» Passage shown:
My Vision for Our Future Ecotopia

(Featured image a concept painting of San Francisco in 2048 for the film, The Fifth Sacred Thing, courtesy of Jessica Perlstein)

In light of our era’s myriad socio-ecological crises, the utopian imaginary is no mere imaginative exercise, it is utterly vital for the continuity of life as we know it. The rapacious global socioeconomic system that is modern capitalism has created a world wherein a mere eight billionaires now own more wealth than the poorest half of humanity (OXFAM, 2017). Unfettered economic growth and its wildly unevenly distributed benefits (Gorz, 1987), human population expansion, and the rapacious production and consumption patterns characterized by our pro-growth economies have created a climate system in disarray (Ehrlich & Ehrlich, 2013) which, due to greenhouse gas emission levels not seen for at least the last 800,000 years (IPCC, 2014), portends a real dystopian future with more frequent and intense storms, droughts, heat waves, water shortages, crop failures, rising seas, and mass migrations across the world. Modern industrial agriculture, in addition to being responsible for the violent deaths of over 55,000,000,000 land-based animals per year (that’s roughly 150 million sentient lives ruthlessly extinguished per day) (Mitchell, 2011, pg. 38), is a highly resource-intensive enterprise that relies heavily on artificial pesticides and fertilizers and is thus a main driver of transgressions of Planetary Boundaries for climate change, biosphere integrity, land-system change, and fresh water use (Rockstrom et al, 2009) (WWF, 2016). Most worryingly, the current 6th (human-induced) mass extinction (Ceballos et al, 2015) portends the loss of a near incomprehensible 67% of thousands of monitored vertebrate species (to say nothing of other known and unknown species) by 2020 (WWF, 2016). In this age of precarity, we not only can but must create infinitely better worlds than this.

» Available data:

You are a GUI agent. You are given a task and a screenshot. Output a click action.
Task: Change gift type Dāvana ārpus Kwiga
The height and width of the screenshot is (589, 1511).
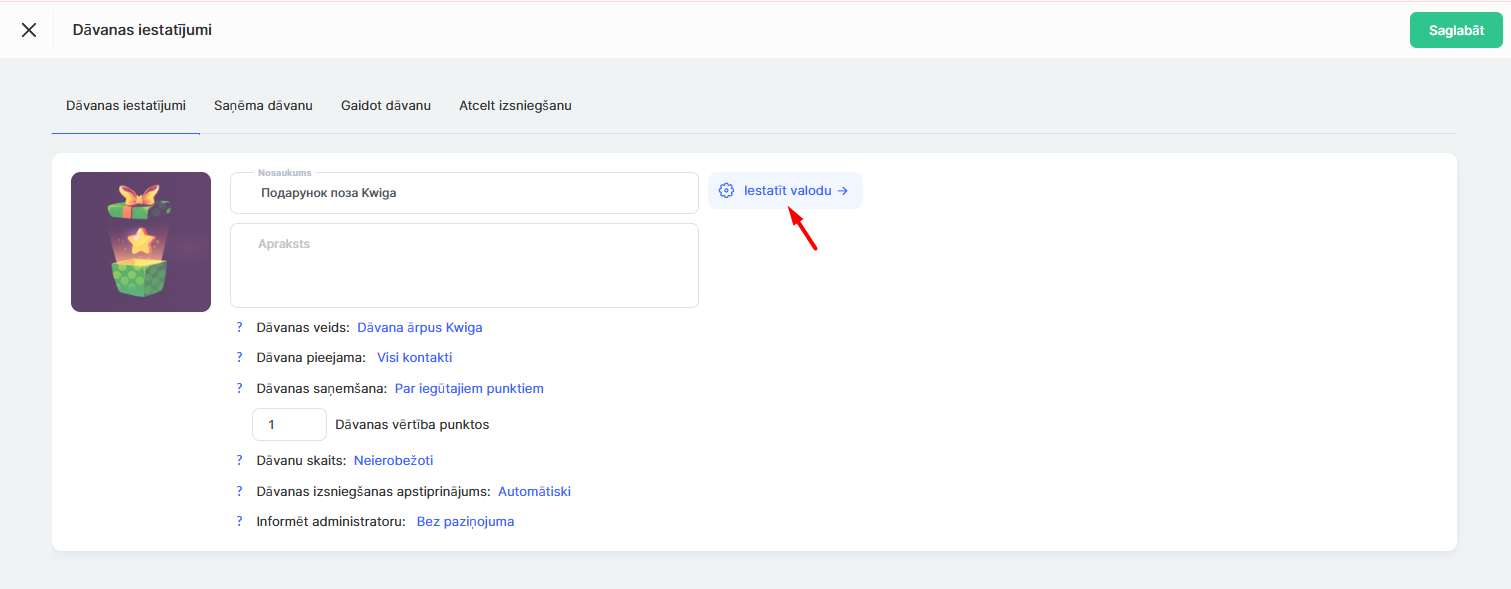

» Assigned task A: Recast the paragraph of the ecotopia essay that begins "In light of our era's myriad socio-ecological crises" as a concise bulleted list that preserves its main facts.
» Assigned task B: Extend the ecotopia essay with a new paragraph that begins after its final sentence.
The lines above have no connection to the ecotopia essay.

» Exercise result A:
- Amid today's socio-ecological crises, imagining utopia is vital for the continuity of life as we know it.
- Under modern capitalism, eight billionaires own more wealth than the poorest half of humanity (OXFAM, 2017).
- Unfettered, unevenly distributed economic growth, population expansion, and heavy production and consumption have disrupted the climate. Greenhouse gas levels are unmatched in at least 800,000 years, which portends more storms, droughts, heat waves, water shortages, crop failures, rising seas, and mass migrations.
- Industrial agriculture kills over 55 billion land animals a year, roughly 150 million a day. It relies heavily on artificial pesticides and fertilizers and is a main driver of transgressions of Planetary Boundaries for climate change, biosphere integrity, land-system change, and fresh water use.
- The current human-induced sixth mass extinction portends the loss of 67% of thousands of monitored vertebrate species by 2020 (WWF, 2016).
- In this age of precarity, we can and must create far better worlds.

» Exercise result B:
My vision for a ecotopia would consist of a global and borderless society organized along decentralized communal-anarchist lines (Bookchin, 2005) featuring federations of autonomous, self-sufficient, and interconnected eco-communities. Within and between them would be large communal dining and meeting spaces for strengthening social bonds and encouraging frequent interactions amongst humans as well as more-than-human animals. These vibrant spaces would frequently host music, food, art, cultural, and science festivals, festivals in honour of animals and our Mother Earth, communal markets for showcasing and exchanging goods produced by the various communities, and serve as relaxing spaces replete with revitalizing greenery for people (and animals!) to rest, ruminate, and interact. Ecologically resilient and energy-efficient homes would be surrounded by gardens producing fresh seasonal and local produce, all within a short walking distance to communal research and education centers, theatres, wildlife areas, recreational spaces, and libraries. There would be some global body or system for facilitating global communications, research, and travel, as well as mapping, organizing, and distributing resources across the globe. Renewable energy sources such as solar, wind, and tidal power would be the driving forces of this new world, while all ecologically destructive enterprises and activities would either be severely restricted (such as logging) or outright forbidden, such as the production of non-biodegradable materials and resource-intensive goods. Common modes of travel would include continental and trans-continental high-speed maglev trains, bicycles, buses, ships, and planes, all powered by renewables. Gone would be the individual car and the immense damage wrought by way of pollution and road-induced sprawl to communities and ecosystems. Education would place emphasis on the arts, philosophy, critical thinking, literary studies, and most importantly, biological and environmental sciences. All would be taught from early childhood the basic principles of ecology, how to live sustainably, the unique characteristics of the wonderful life forms with whom we share our planet, and how the grand and complex earth systems that support us function.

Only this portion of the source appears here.